### Data shown
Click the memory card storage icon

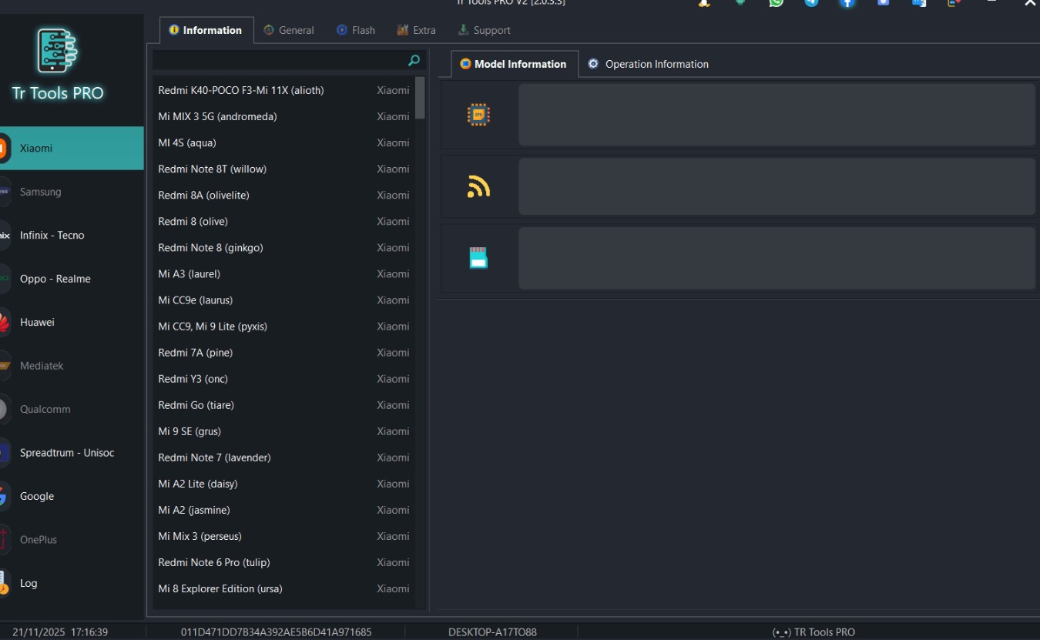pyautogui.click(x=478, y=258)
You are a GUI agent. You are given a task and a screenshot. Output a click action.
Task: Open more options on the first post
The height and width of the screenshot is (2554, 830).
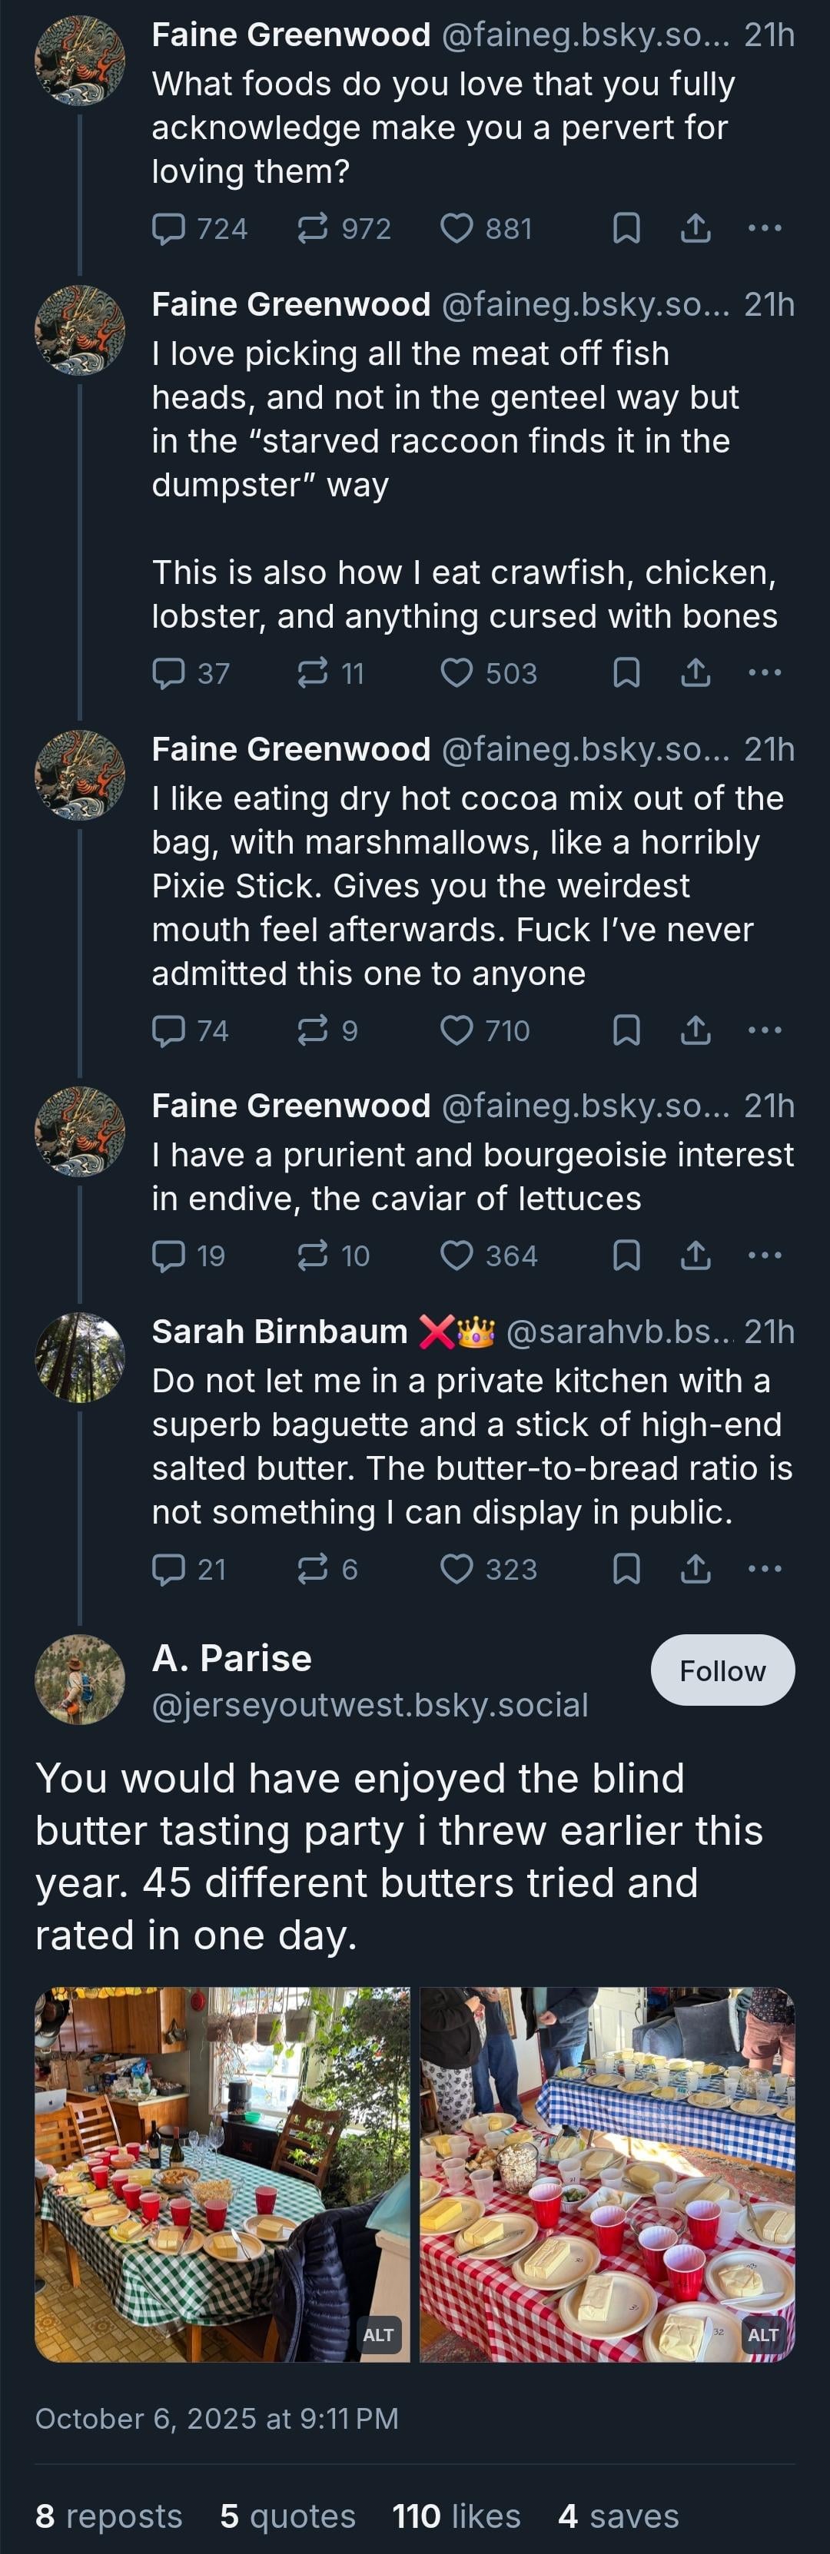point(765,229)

### Your goal
Copy out the lines above word for word, omitting the pictures from your reply.

### Output of the exercise
Click the memory card storage icon

pyautogui.click(x=478, y=258)
You are a GUI agent. You are given a task and a screenshot. Output a click action.
Task: Open more options on the first post
The height and width of the screenshot is (2554, 830).
point(765,229)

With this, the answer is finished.